A nossa vitória, porém, não pode ser pequena, precisamos vencer e convencer. Para isso, não podemos nos contentar com uma estratégia de marketing limitada. Há muito tempo, não se pode dizer que temos preços populares para produtos oficiais do clube, mas limitar os tamanhos dos modelos deixa as camisas ainda mais distantes da maioria da massa atleticana. A nossa torcida não é composta apenas por mulheres e o futebol feminino também pode ser interessante e emocionante para os homens. Eles também querem usar a camisa das nossas vingadoras.

Além disso, a criação de uma linha de uniformes própria para o futebol feminino deve vir acompanhada de um plano de incentivo à modalidade. Queremos inspirar gerações e gerações de meninas e permitir que elas sonhem com um futuro no esporte. Queremos fazer brilhar os olhos das crianças, criar nossas próprias heroínas e encher de alegria o coração da garotinha que pode usar a camisa do seu time. O galo precisa investir na nossa equipe e deixar que toda a torcida atleticana vista e ame essa camisa!

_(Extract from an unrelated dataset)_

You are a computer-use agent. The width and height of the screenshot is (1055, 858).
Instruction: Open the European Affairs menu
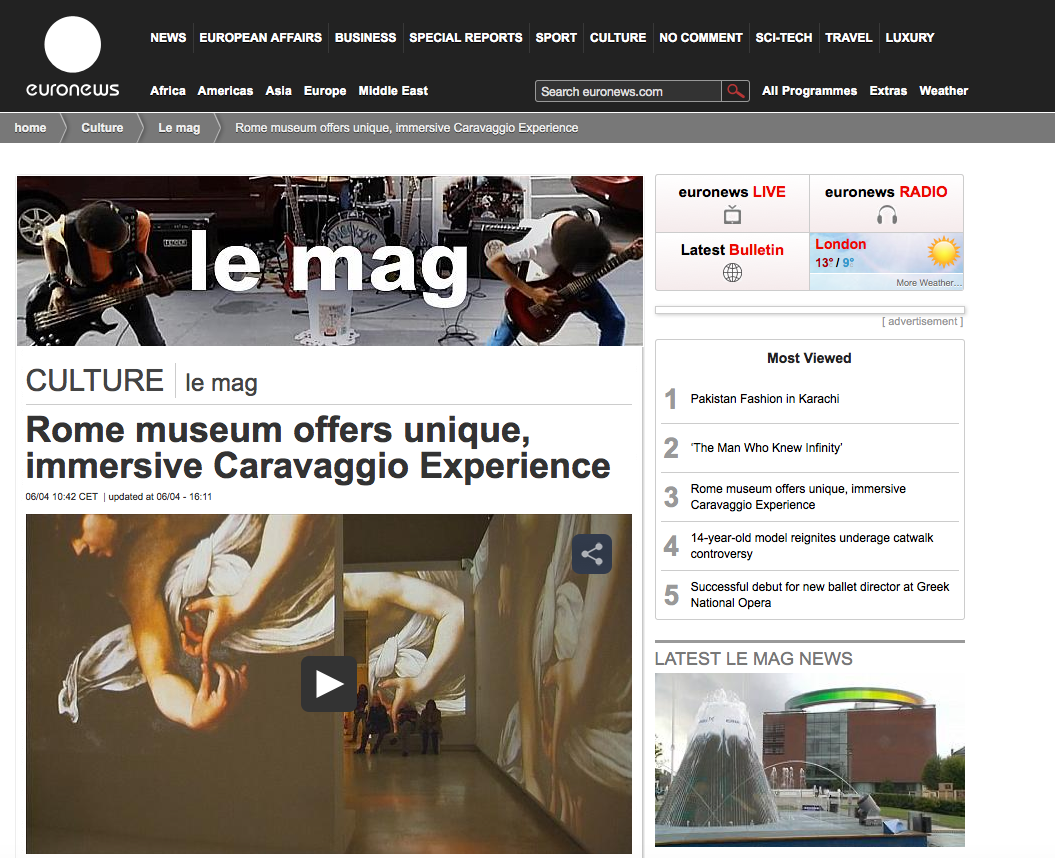260,38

Foto: Pedro Souza / Atlético

A mudança na tradição da camisa principal também chama bastante atenção. Historicamente, todas as camisas 1 de jogo do Atlético seguem o padrão do escudo e possuem listras pretas e brancas verticais. Para o futebol feminino, em uma espécie de teste, adotaram listras diagonais. À primeira vista, causa estranheza e não há um vínculo imediato à memória atleticana. Felizmente, ao que indicam os comentários nas redes sociais, a alteração fez certo sucesso, mas foi um risco que o clube correu e “coincidentemente” escolheram o futebol feminino como cobaia.

Tudo isso pode passar despercebido aos olhos daqueles que enxergam apenas o futebol masculino, mas representa muito para nós, que caminhamos juntas rumo à vitória do futebol de mulheres. E está na hora de virarmos o jogo!